* DATA TO EXAMINE *
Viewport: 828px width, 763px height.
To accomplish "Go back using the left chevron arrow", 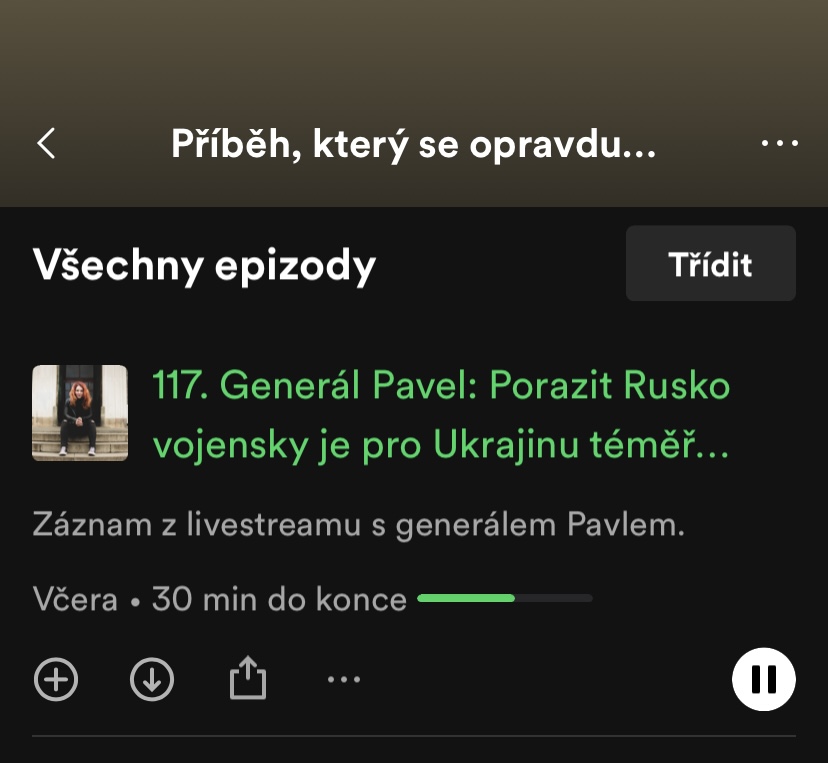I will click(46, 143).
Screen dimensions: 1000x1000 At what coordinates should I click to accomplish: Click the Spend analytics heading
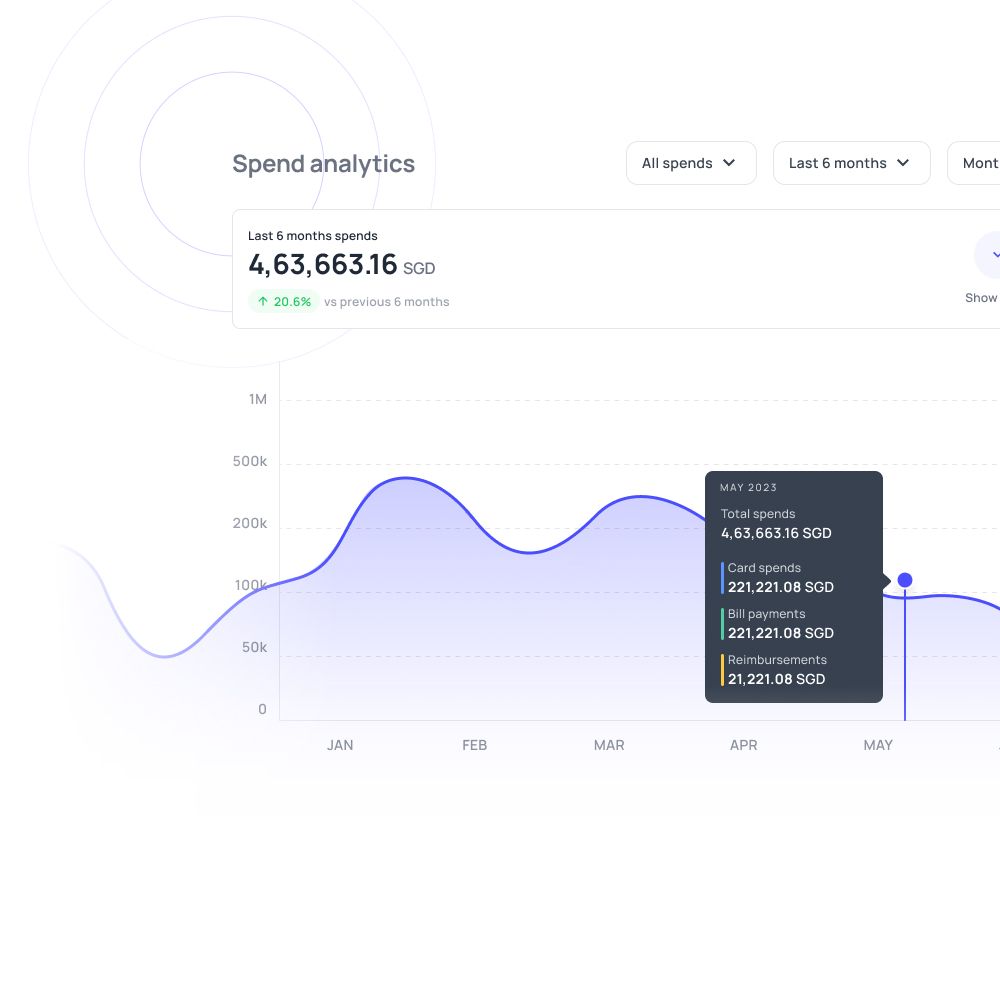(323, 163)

---

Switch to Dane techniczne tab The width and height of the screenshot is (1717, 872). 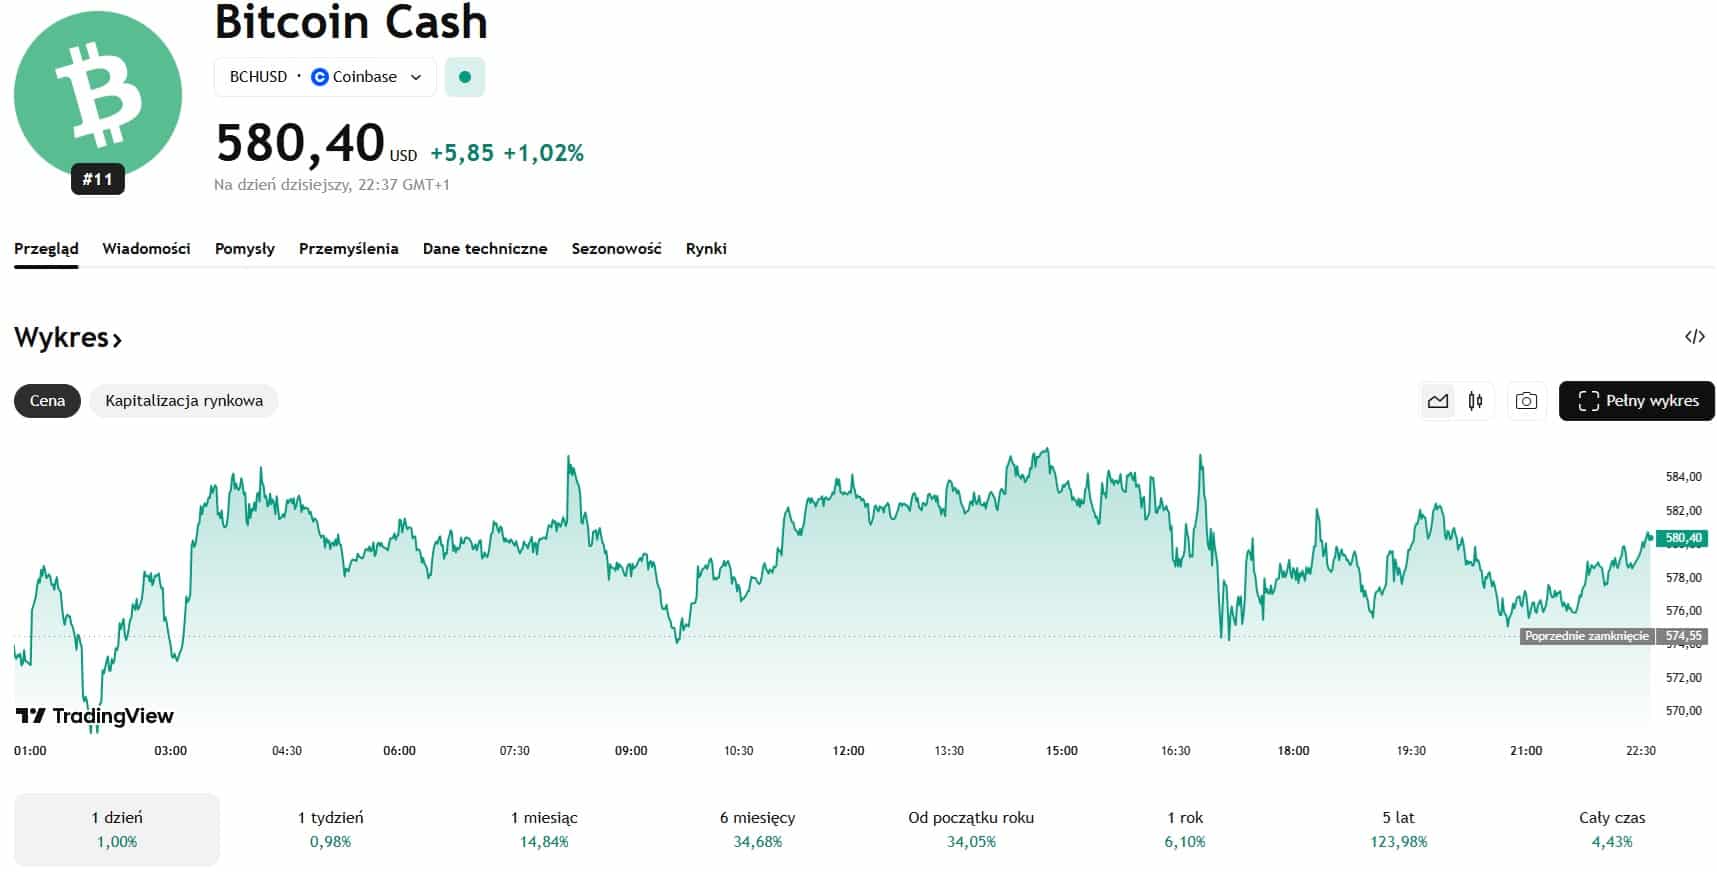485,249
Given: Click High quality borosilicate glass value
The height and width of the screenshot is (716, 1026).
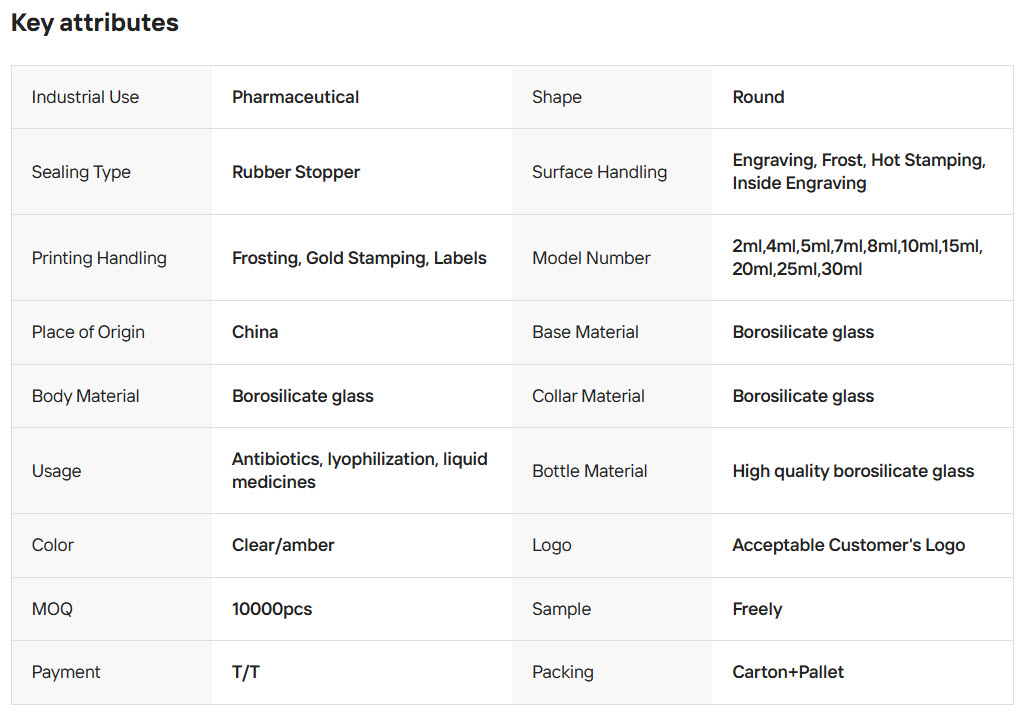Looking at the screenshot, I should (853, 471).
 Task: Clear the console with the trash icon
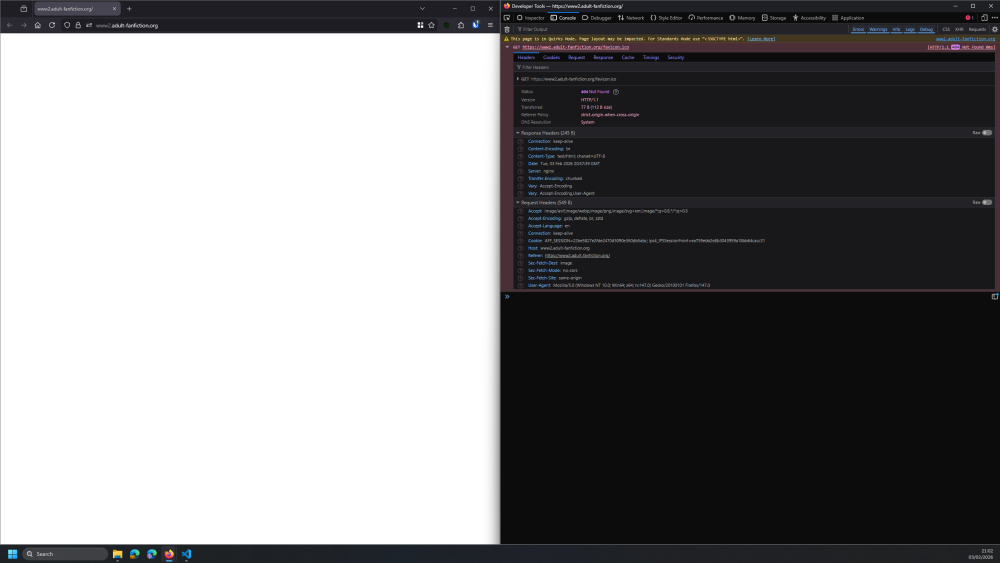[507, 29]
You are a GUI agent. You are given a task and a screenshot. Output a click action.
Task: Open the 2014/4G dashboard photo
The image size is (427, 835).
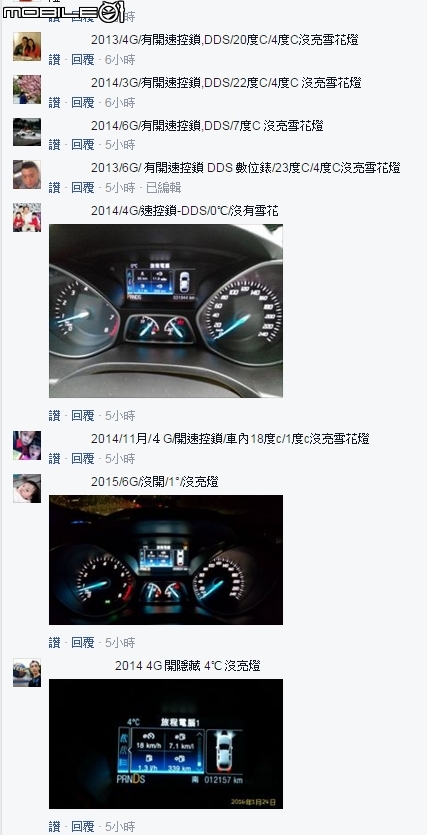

* YOUR TASK *
Above are records; write out the lines from the one with "Task: Clear the console with the trash icon" down to the one with "The image size is (427, 835).", exactly, leaving the pictures out.

* FINAL ANSWER *
 Task: Clear the console with the trash icon
[507, 29]
You are a GUI agent. You are given a task and a screenshot. Output a click action.
Task: Open the 2014/4G dashboard photo
The image size is (427, 835).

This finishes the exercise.